Não gosto de heróis nem acredito neles. A maioria é feita à mercê da ocasião. O tempo, por regra, encarrega-se de destapar os pés de barro. Há pouco salubre na asfixia que tantas vezes é martelada. Porém, não sou cego para ver a forma como Zelenski caminha na estrada sem marcação. É um homem deste tempo. Aproveita a tecnologia – com milhões de seguidores no Instagram e Youtube – para mobilizar um país com 16% de jovens, 17% de idosos e com uma população onde a idade média é pouco superior a 40 anos. Putin acreditou na “blitzkrieg”, guerra-relâmpago que lhe permitisse assumir rapidamente o controlo da Ucrânia. Falhou em toda a linha. O cair das bombas em direto uniu o Mundo e pulverizou o ódio em gerações.
Em guerra ninguém vence. Pode a bandeira ser içada e estar desfraldada ao vento, pode o povo gritar e espernear. Ninguém irá apagar a alma que sangra em gente que tudo perdeu. Em poucos dias, sentimos o que antes tínhamos que pagar. A ficção saltou da tela. Entrou casa dentro sem bater à porta. A pandemia parece coisa distante. Roça a saudade, tamanho o absurdo a que assistimos.
Reerguer o homem não é quando ele quer. Zelenski sabe-o, não fosse ele um ator que arrebatou audiências – a série “Servidor do Povo” chegou a ser vista por 20 milhões de espetadores – venceu concursos e chega agora a uma improvável áurea messiânica num país onde o salário mínimo não chega a 200 euros.

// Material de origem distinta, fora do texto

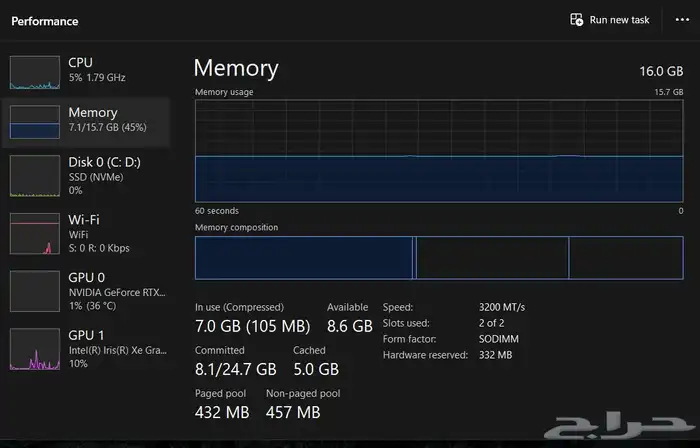Click the Memory usage graph
The height and width of the screenshot is (448, 700).
pos(439,151)
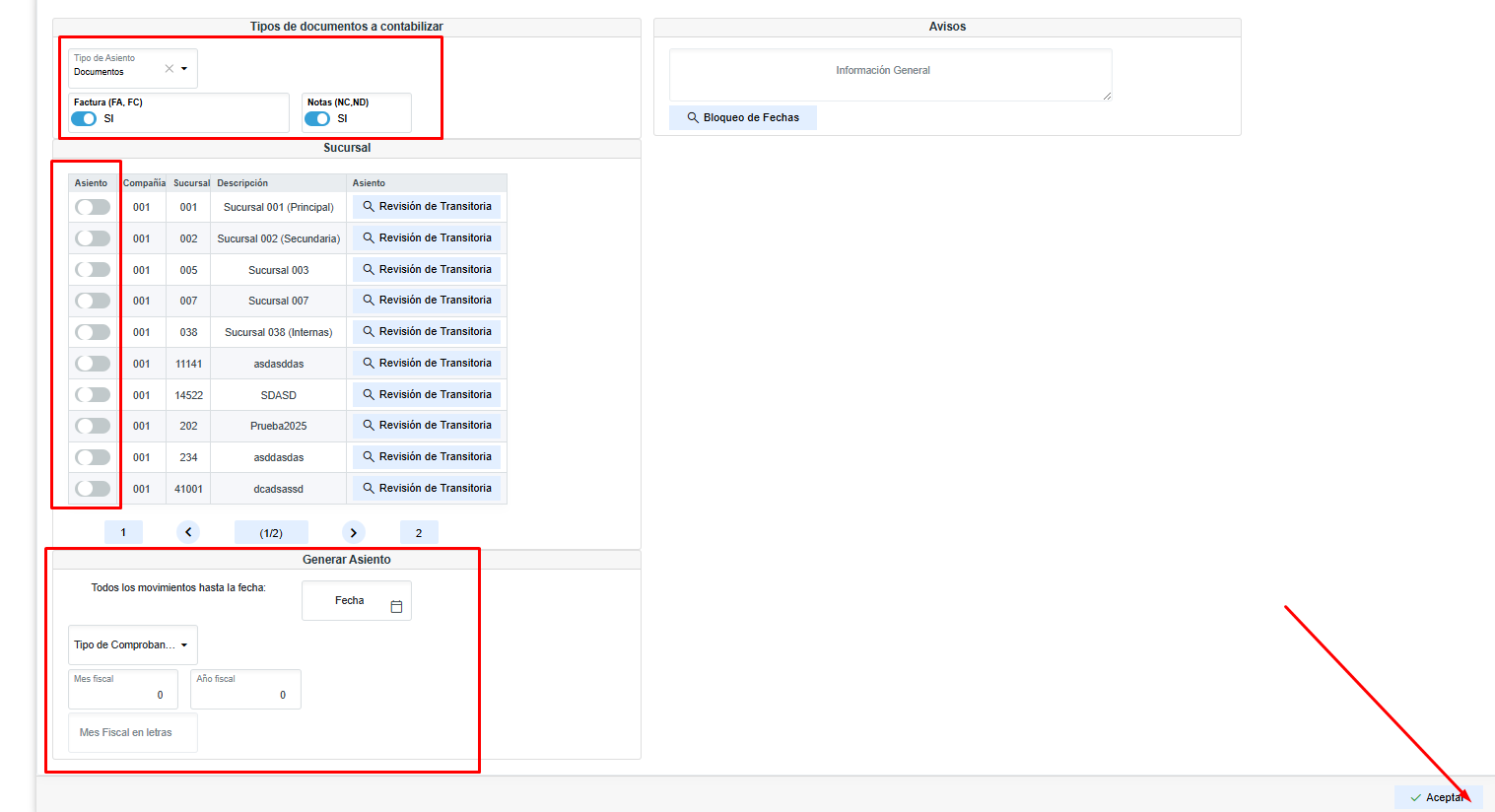This screenshot has width=1495, height=812.
Task: Enable Asiento toggle for Sucursal 007
Action: (93, 301)
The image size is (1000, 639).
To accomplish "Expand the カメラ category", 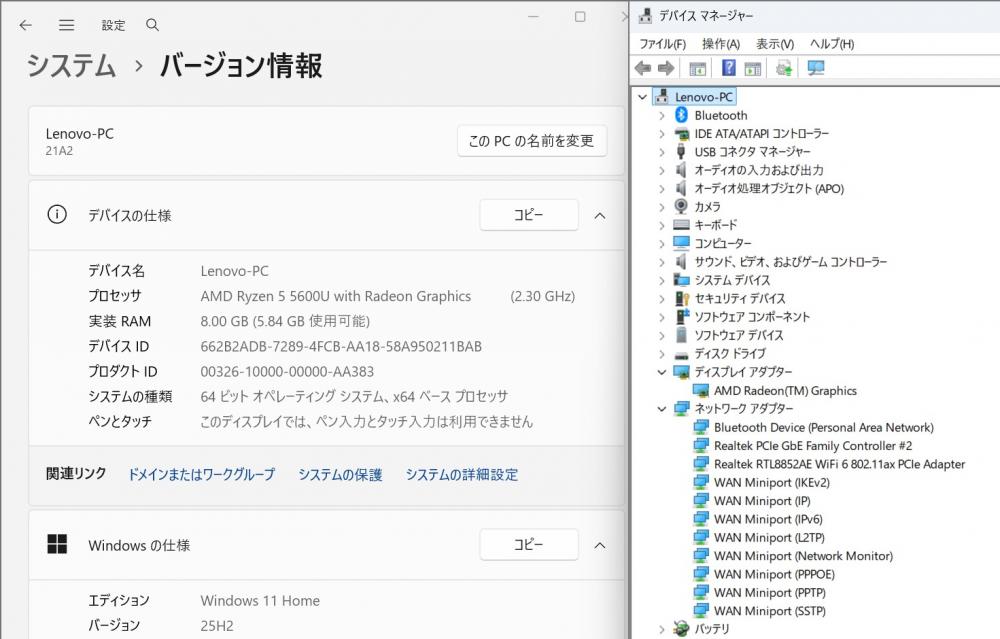I will click(661, 207).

A Ucrânia tem 15 reatores nucleares, um de investigação e Chernobil. Se houver bombardeamento num deles significa ter novo Chernobil ou Fukushima. Em todos, selámos a morte. A Rússia, alegadamente, tem seis mil ogivas nucleares. Os EUA mais de três mil. É neste tabuleiro que está o jogo. Zelenski, vaticinava a sua presidência: “eles primeiro jogarão lama sobre mim, depois respeitar-me-ão e depois chorarão quando eu sair”. O tempo está a sublinhar as palavras. Sobreviva ou não, já tem o Olimpo nos olhos. Afinal de contas, “o riso é uma arma fatal para os homens de mármore”, respondeu a Bernard-Henri Lévy, quando o ensaísta o questionou sobre como poderia Putin levá-lo a sério. Slava Ukraini.